What this task involves: Every line from the one containing "ENVIRONMENTAL AND LAND USE LAW (184, 821)" to the one containing "Honlap (17, 1562)" in the records below, both included, must be set down exactly, and no other line.

Exercise materials:

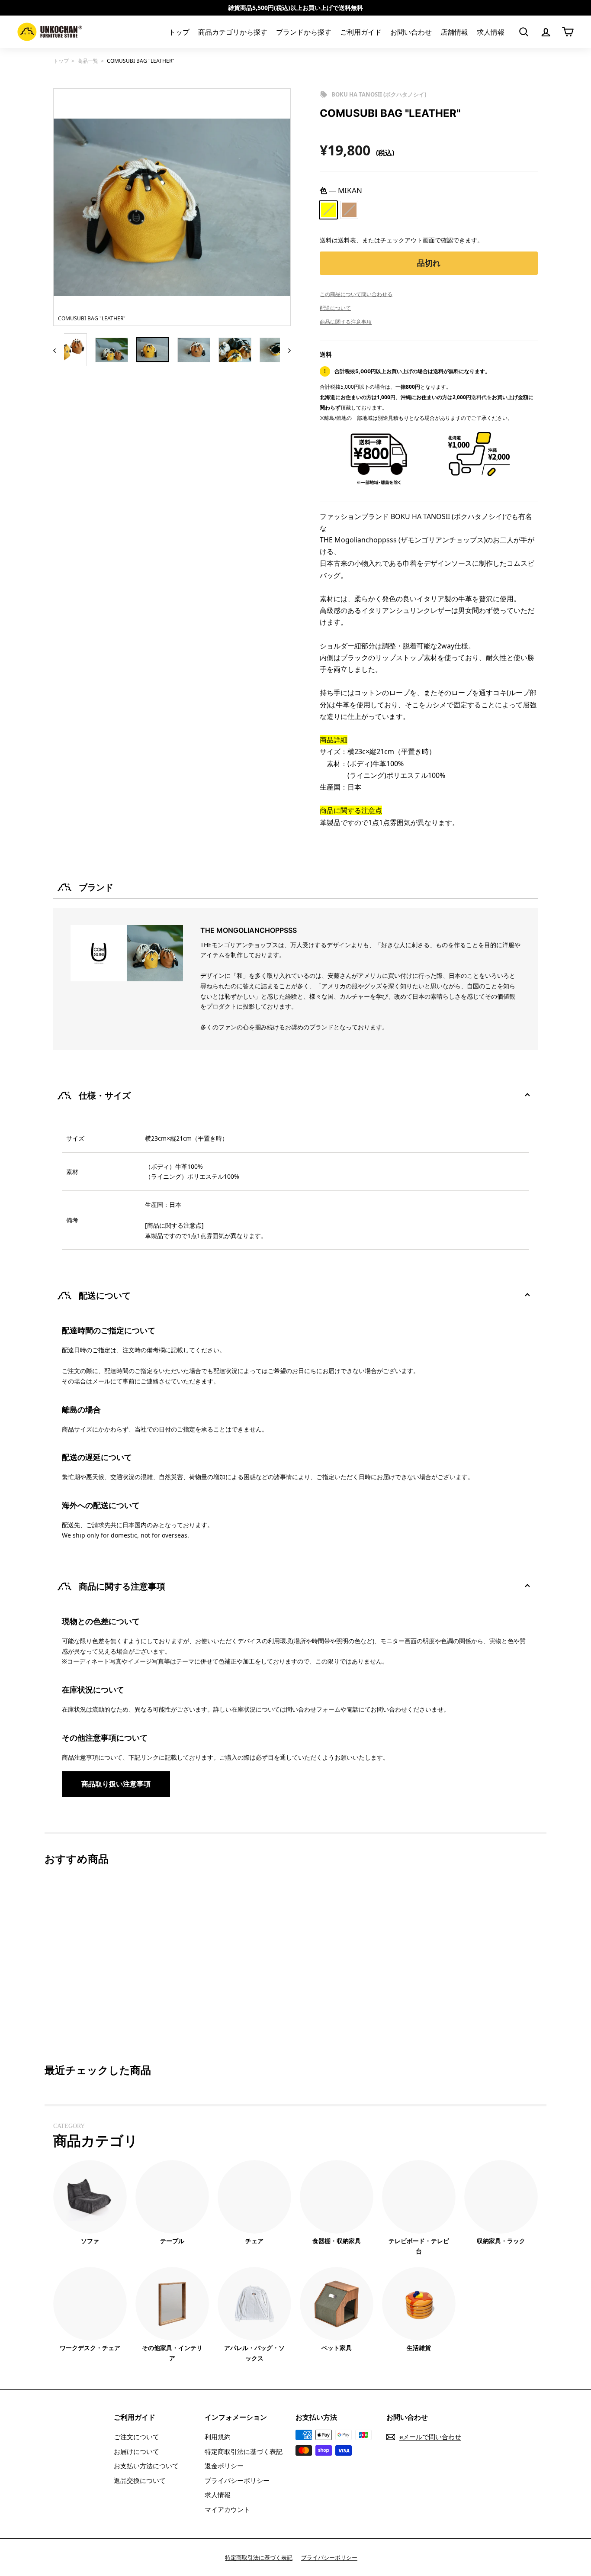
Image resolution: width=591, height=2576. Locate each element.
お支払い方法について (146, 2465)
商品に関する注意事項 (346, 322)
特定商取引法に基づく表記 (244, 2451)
* * *
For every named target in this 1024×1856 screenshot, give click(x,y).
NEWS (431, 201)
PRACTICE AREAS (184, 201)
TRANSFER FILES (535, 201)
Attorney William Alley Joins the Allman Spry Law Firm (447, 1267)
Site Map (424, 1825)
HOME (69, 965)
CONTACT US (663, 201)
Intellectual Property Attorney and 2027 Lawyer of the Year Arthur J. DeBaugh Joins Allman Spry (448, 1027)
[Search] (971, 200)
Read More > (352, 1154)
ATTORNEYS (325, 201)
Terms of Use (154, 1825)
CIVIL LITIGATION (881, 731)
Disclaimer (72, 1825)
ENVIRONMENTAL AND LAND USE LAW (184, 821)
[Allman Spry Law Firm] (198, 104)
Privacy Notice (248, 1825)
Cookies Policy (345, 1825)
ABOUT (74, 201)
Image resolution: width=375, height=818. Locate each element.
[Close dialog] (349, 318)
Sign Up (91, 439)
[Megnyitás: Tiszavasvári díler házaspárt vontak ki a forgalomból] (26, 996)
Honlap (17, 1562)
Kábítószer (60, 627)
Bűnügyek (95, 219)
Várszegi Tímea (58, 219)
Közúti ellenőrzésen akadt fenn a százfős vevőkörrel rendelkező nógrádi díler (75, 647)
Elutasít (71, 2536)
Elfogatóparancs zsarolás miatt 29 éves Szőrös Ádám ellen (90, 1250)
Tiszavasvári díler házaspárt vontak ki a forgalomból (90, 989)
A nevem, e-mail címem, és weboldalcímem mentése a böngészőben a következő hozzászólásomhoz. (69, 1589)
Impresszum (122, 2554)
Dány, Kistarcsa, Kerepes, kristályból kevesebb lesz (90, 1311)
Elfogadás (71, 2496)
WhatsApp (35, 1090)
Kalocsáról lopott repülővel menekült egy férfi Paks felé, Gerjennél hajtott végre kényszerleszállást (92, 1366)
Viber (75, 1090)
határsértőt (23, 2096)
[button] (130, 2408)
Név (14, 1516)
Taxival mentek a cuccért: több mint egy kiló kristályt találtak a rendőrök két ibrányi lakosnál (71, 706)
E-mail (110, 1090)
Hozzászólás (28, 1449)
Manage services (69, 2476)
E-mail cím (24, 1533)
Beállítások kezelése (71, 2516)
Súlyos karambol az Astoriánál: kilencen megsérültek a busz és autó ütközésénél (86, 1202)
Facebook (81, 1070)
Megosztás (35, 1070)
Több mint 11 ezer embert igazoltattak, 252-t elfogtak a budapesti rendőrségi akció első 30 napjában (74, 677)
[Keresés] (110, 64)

Answer below:
ENVIRONMENTAL AND LAND USE LAW (184, 821)
[Allman Spry Law Firm] (198, 104)
Privacy Notice (248, 1825)
Cookies Policy (345, 1825)
ABOUT (74, 201)
Image resolution: width=375, height=818. Locate each element.
[Close dialog] (349, 318)
Sign Up (91, 439)
[Megnyitás: Tiszavasvári díler házaspárt vontak ki a forgalomból] (26, 996)
Honlap (17, 1562)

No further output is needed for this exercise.